Whatever makes sense for your workflow.

Step 3: Configure OpenClaw for topic awareness

OpenClaw handles topics automatically when using the Telegram channel. Each topic gets its own session, so conversation history is isolated.

In your OpenClaw config, make sure you have the Telegram channel enabled:

channels:
  telegram:
    enabled: true
    token: YOUR_BOT_TOKEN
    allowedUsers:
      - your_telegram_id

That is it for the basic setup. OpenClaw will now treat each topic as a separate workspace.

Step 4: Customize SOUL.md per topic (optional)

If you want different behavior per workspace, you can use topic-specific instructions. In your main SOUL.md, add conditional logic:

# Base Persona

You are my personal assistant.

## Context-Specific Behavior

When I message you in a topic named "Work":
- Be professional and concise
- Focus on productivity and task management
- Use formal language

When I message you in a topic named "Side Project":
- Be more creative and exploratory
- Suggest ideas freely
- Keep track of feature ideas and TODOs

When I message you in a topic named "Research":
- Summarize information clearly
- Always cite sources
- Ask clarifying questions before deep dives

OpenClaw can see the topic name in the message metadata and adjust accordingly.

Advanced: Separate skills per topic

You can also load different skills based on context. For example:

  • Work topic → GitHub, Slack, Calendar skills
  • Research topic → Web search, Summarizer, PDF reader skills
  • Personal topic → Reminders, Notes, Weather skills

To do this, create wrapper skills that check the topic before executing, or use conditional skill loading in your SOUL.md.

Why this works better than separate bots

You could run multiple OpenClaw instances, each with its own bot. But that means:

  • Multiple processes to manage
  • Multiple API key configurations
  • Multiple places to check for responses
  • Higher resource usage

The topic approach gives you:

  • One process, one bot, one config
  • All conversations in one Telegram group
  • Easy switching between contexts (just tap a topic)
  • Shared base configuration with context-specific overrides

It is simpler and cleaner.

Real-world example

Here is how one user structures their topics:

TopicPurposeKey Skills
🏢 WorkDay job tasks, meetings, PRsGitHub, Calendar, Slack
🚀 StartupSide project developmentGitHub, Vercel, Stripe
📚 LearningCourses, articles, notesWeb search, Summarizer
🏠 HomeGroceries, reminders, familyReminders, Lists, Weather
💰 FinanceBudgeting, investmentsYahoo Finance, Sheets

Each topic stays focused. No context mixing. When they switch topics, they switch mental contexts too.

Tips for success

Name topics clearly. OpenClaw uses the topic name for context. "Work" is better than "Thread 1."

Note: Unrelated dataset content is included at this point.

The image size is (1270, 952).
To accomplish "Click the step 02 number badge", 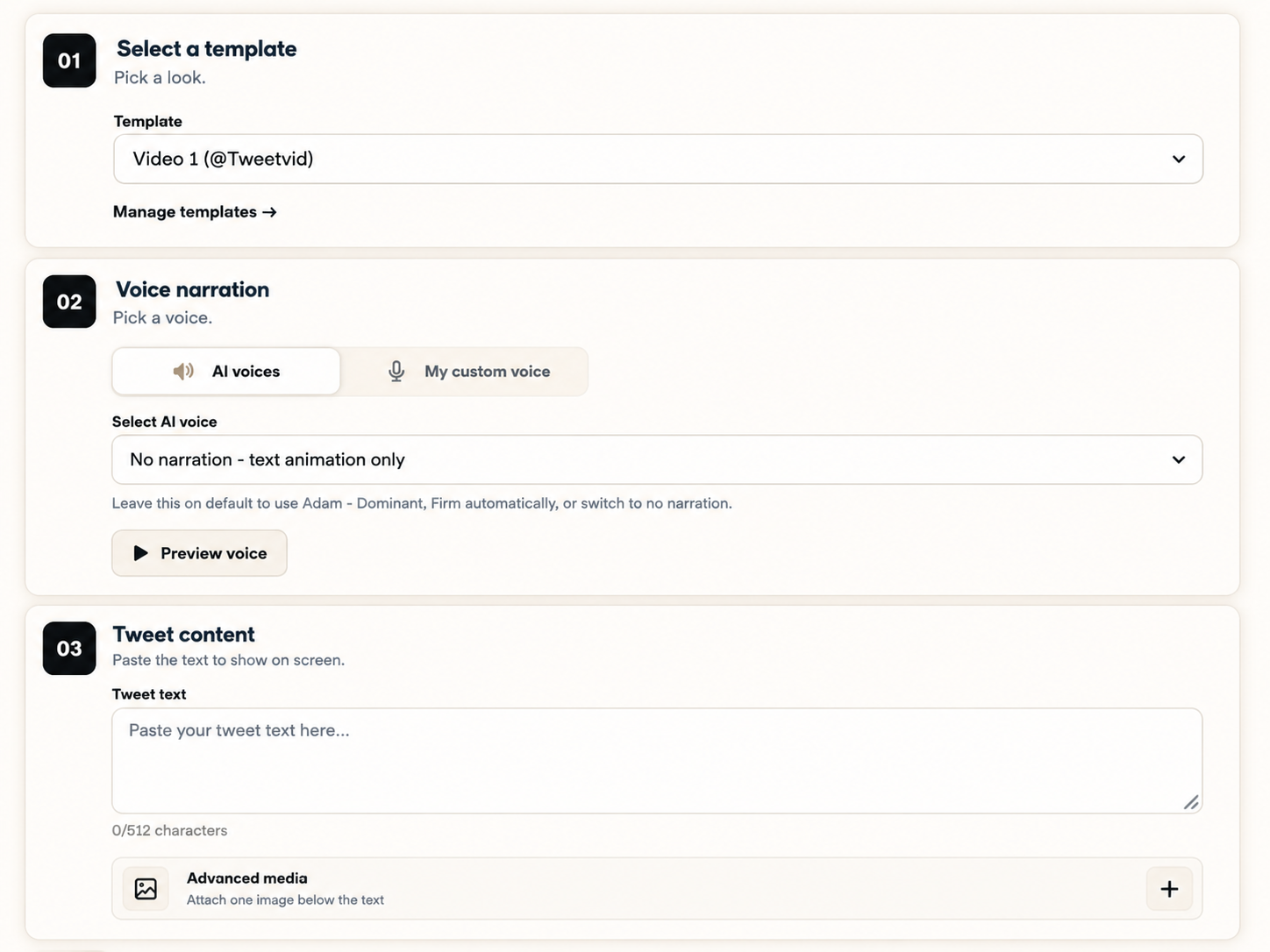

Pin important info. Telegram lets you pin messages in topics. Pin your project goals or key reference info.

Use topic icons. Emoji help you scan and switch faster. 🏢🚀📚🏠💰

Do not go overboard. Three to five topics is plenty for most people. Too many defeats the purpose.

Archive old topics. When a project ends, archive the topic instead of deleting. You keep the history.

Limitations

A few things to know:

  • Topic awareness requires the Telegram channel (not direct messages)
  • The bot needs to be a group admin to see all topic messages
  • Very old Telegram clients might not support topics properly

None of these are dealbreakers for most setups.

Wrap-up

Telegram topics turn one OpenClaw instance into a multi-workspace powerhouse. Different projects, different contexts, same simple setup.

The key insight is that you do not need multiple bots or complex routing. Telegram's native topic feature does the isolation for you. OpenClaw just respects those boundaries.

Set it up in ten minutes. Thank @chrysb for sharing the idea.